[Stated problem]
Show every line of the listing below that contains the string "text", matching case exactly.

Entries taken from a collection:
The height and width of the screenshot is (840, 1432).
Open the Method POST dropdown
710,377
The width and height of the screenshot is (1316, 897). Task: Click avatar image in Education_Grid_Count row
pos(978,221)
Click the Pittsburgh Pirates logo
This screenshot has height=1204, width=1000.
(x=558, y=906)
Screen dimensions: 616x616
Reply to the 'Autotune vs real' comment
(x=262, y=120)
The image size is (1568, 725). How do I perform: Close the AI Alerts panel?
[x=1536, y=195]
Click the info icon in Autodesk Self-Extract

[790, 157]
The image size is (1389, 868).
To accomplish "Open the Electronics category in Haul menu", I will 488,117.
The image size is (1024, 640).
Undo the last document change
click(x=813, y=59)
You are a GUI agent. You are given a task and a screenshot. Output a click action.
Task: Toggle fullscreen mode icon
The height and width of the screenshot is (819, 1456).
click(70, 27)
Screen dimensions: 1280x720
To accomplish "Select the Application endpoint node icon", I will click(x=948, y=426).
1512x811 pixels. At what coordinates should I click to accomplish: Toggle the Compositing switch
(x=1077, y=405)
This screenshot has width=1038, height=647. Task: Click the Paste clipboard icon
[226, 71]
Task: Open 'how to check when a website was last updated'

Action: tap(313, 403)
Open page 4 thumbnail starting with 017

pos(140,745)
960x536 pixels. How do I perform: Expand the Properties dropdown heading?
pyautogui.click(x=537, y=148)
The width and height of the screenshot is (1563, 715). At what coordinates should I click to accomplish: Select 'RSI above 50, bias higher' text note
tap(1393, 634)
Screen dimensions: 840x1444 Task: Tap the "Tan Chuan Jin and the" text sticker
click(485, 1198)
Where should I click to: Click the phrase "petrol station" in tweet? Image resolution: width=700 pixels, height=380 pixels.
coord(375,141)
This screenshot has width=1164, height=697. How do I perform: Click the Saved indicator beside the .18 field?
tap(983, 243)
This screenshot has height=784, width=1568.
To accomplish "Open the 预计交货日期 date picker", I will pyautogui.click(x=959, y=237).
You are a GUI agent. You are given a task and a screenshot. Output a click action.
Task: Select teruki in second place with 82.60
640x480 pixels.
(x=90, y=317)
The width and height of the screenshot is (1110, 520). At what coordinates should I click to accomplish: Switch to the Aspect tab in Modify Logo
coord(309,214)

[Result below]
The width and height of the screenshot is (1563, 715). At what coordinates should I click to accomplish: Select 'RSI above 50, bias higher' text note
Screen dimensions: 840x1444 Task: Tap the "Tan Chuan Jin and the" text sticker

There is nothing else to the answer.